━━━━━ Raw data ━━━━━

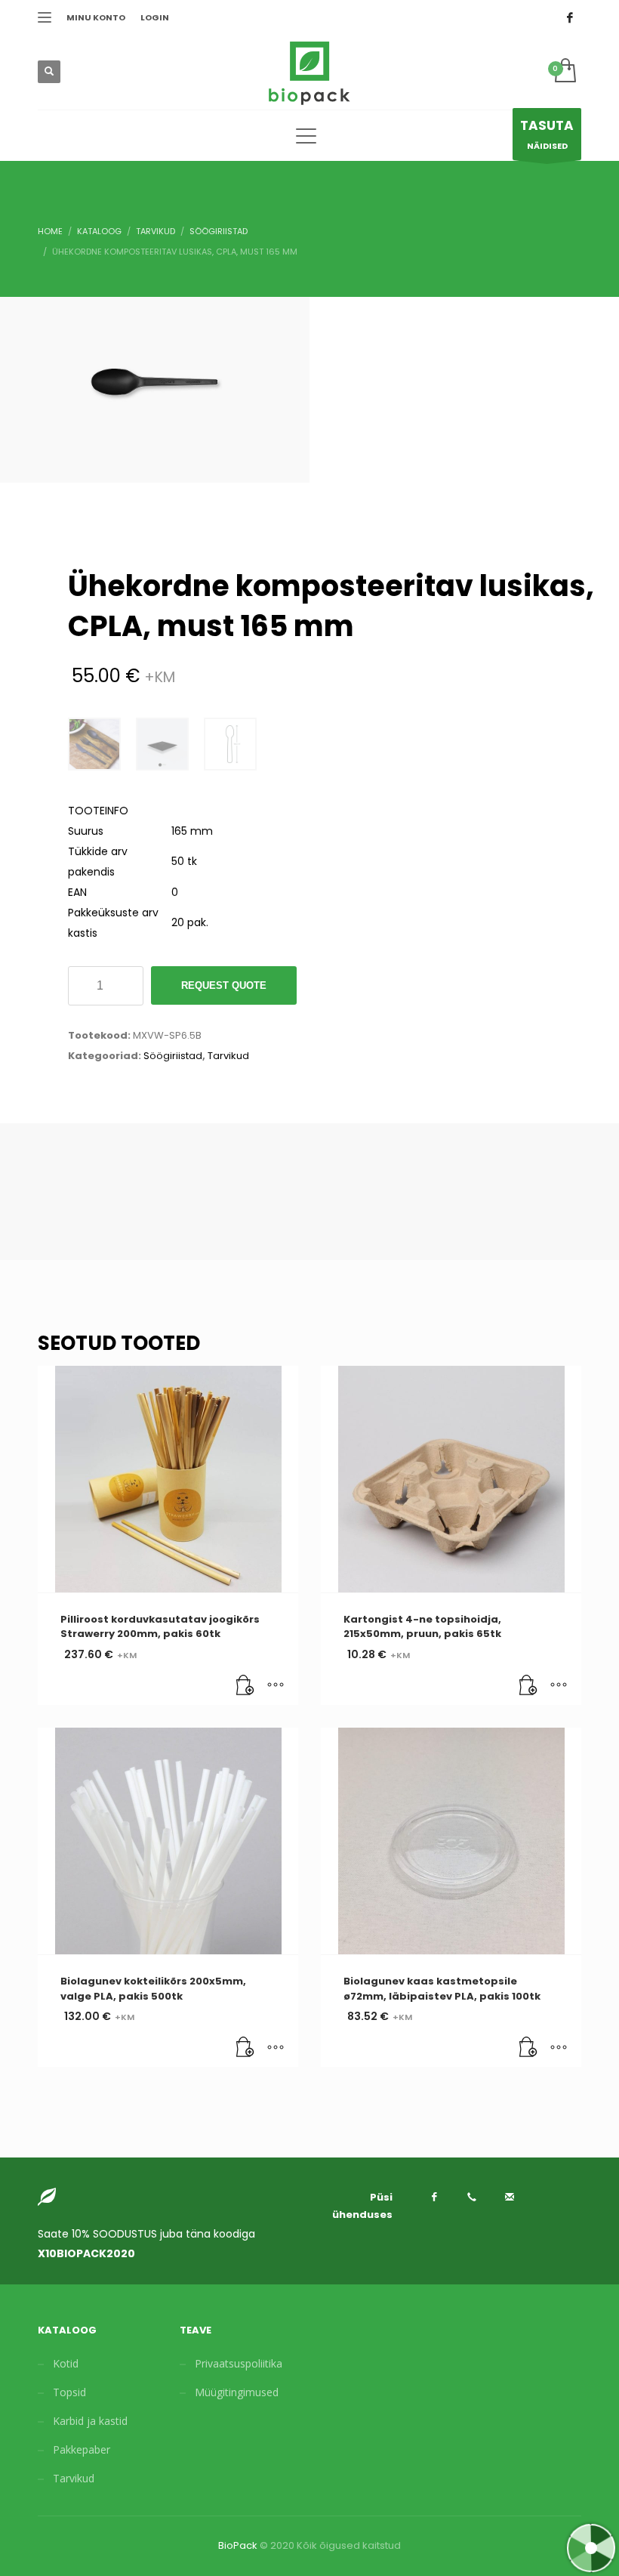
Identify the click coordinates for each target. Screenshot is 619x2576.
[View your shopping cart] (564, 72)
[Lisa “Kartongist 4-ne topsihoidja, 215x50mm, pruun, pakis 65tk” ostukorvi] (528, 1686)
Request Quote (223, 985)
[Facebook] (570, 17)
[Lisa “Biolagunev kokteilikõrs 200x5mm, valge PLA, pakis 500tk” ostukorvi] (245, 2048)
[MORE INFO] (275, 1686)
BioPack (237, 2545)
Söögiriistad (172, 1056)
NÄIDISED (547, 134)
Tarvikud (228, 1056)
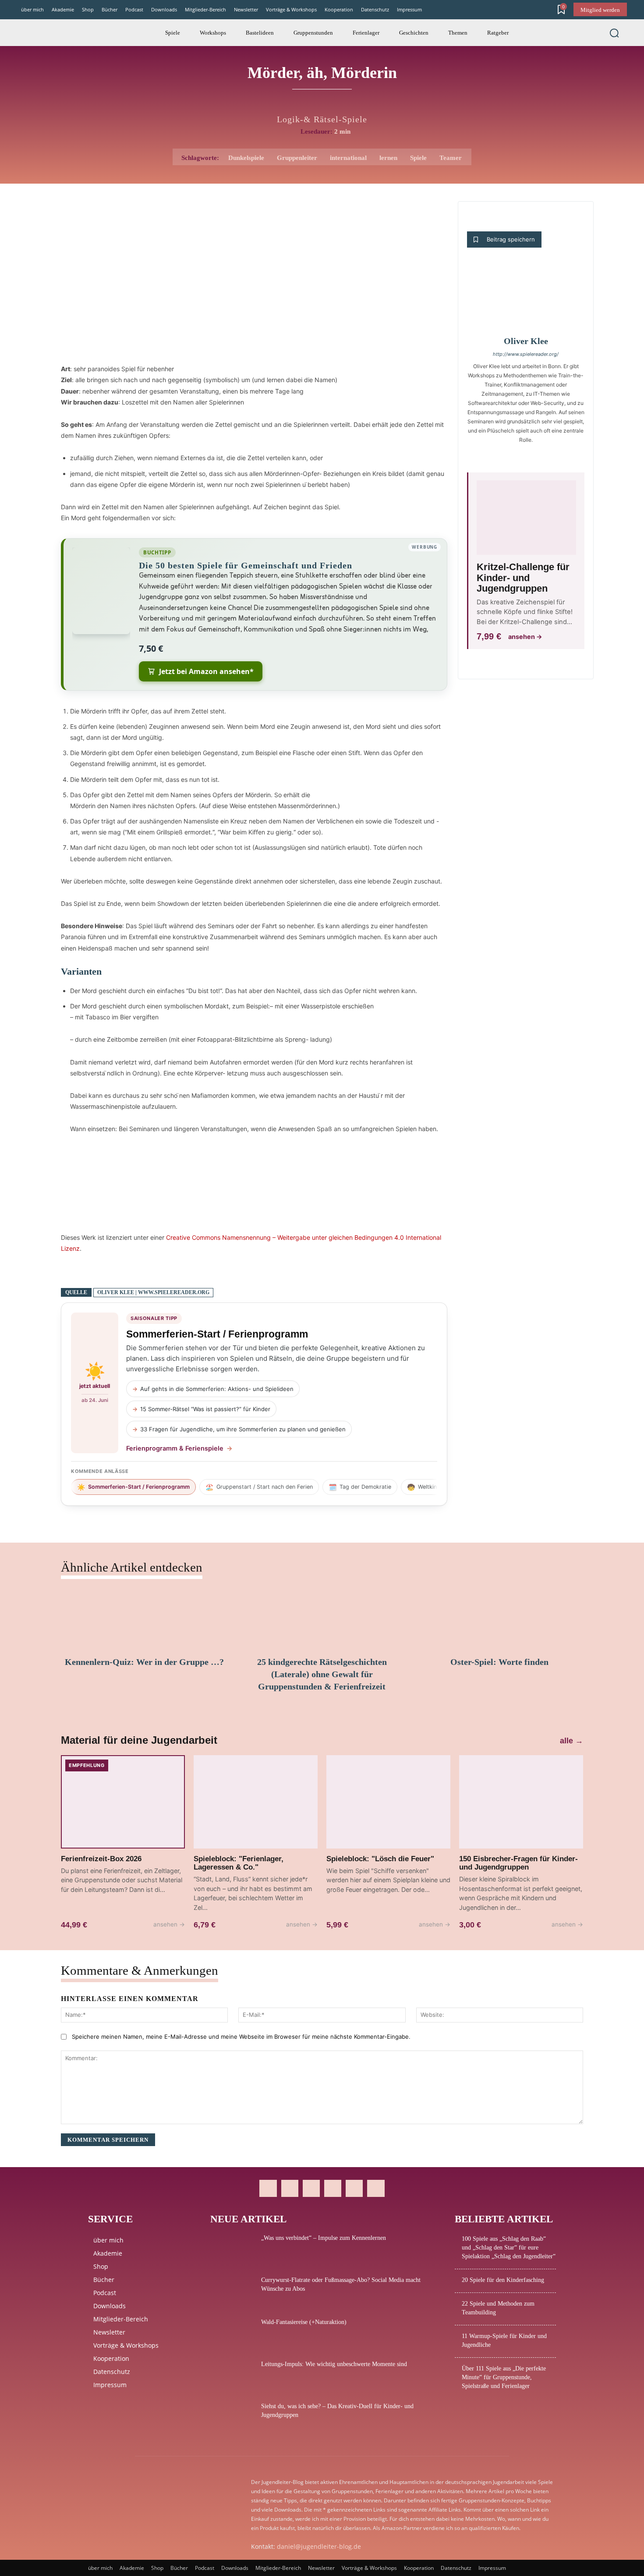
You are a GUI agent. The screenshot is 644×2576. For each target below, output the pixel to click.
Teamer (450, 157)
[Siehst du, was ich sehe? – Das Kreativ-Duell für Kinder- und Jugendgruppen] (232, 2417)
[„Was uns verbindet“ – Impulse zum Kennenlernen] (232, 2249)
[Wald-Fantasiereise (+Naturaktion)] (232, 2333)
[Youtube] (375, 2188)
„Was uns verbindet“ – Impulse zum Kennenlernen (323, 2238)
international (348, 157)
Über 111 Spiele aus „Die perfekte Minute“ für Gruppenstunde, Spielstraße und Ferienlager (504, 2377)
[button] (614, 33)
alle (571, 1740)
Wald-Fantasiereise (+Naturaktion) (304, 2322)
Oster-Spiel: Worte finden (499, 1662)
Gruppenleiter (297, 157)
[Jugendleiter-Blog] (50, 33)
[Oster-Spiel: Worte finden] (499, 1619)
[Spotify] (354, 2188)
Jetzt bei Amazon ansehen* (206, 671)
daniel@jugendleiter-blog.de (319, 2546)
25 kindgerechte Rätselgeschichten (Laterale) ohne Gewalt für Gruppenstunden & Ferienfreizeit (322, 1674)
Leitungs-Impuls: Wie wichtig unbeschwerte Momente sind (334, 2364)
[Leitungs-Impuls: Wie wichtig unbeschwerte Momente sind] (232, 2375)
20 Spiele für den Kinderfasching (503, 2280)
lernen (388, 157)
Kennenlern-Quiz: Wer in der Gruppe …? (144, 1662)
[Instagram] (289, 2188)
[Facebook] (267, 2188)
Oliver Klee (526, 341)
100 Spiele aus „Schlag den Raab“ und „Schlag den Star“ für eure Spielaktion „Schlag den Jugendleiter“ (509, 2247)
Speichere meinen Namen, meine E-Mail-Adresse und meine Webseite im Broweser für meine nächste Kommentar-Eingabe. (241, 2036)
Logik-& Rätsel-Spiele (322, 119)
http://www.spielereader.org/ (526, 354)
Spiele (418, 157)
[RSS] (332, 2188)
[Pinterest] (311, 2188)
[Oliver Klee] (525, 297)
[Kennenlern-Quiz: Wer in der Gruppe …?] (144, 1619)
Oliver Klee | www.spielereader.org (153, 1292)
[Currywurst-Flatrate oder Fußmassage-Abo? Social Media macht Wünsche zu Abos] (232, 2291)
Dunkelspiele (246, 157)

━━━━━

• _Action item_
Only exact lines belong in the answer: those from the beginning of the entries above through the line holding "international (348, 157)", with no pictures.

• _Response_
Identify the click coordinates for each target. Screenshot is 619x2576.
[View your shopping cart] (564, 72)
[Lisa “Kartongist 4-ne topsihoidja, 215x50mm, pruun, pakis 65tk” ostukorvi] (528, 1686)
Request Quote (223, 985)
[Facebook] (570, 17)
[Lisa “Biolagunev kokteilikõrs 200x5mm, valge PLA, pakis 500tk” ostukorvi] (245, 2048)
[MORE INFO] (275, 1686)
BioPack (237, 2545)
Söögiriistad (172, 1056)
NÄIDISED (547, 134)
Tarvikud (228, 1056)
You are a GUI agent. The screenshot is 644×2576. For each target below, output the pixel to click.
Teamer (450, 157)
[Siehst du, was ich sehe? – Das Kreativ-Duell für Kinder- und Jugendgruppen] (232, 2417)
[„Was uns verbindet“ – Impulse zum Kennenlernen] (232, 2249)
[Wald-Fantasiereise (+Naturaktion)] (232, 2333)
[Youtube] (375, 2188)
„Was uns verbindet“ – Impulse zum Kennenlernen (323, 2238)
international (348, 157)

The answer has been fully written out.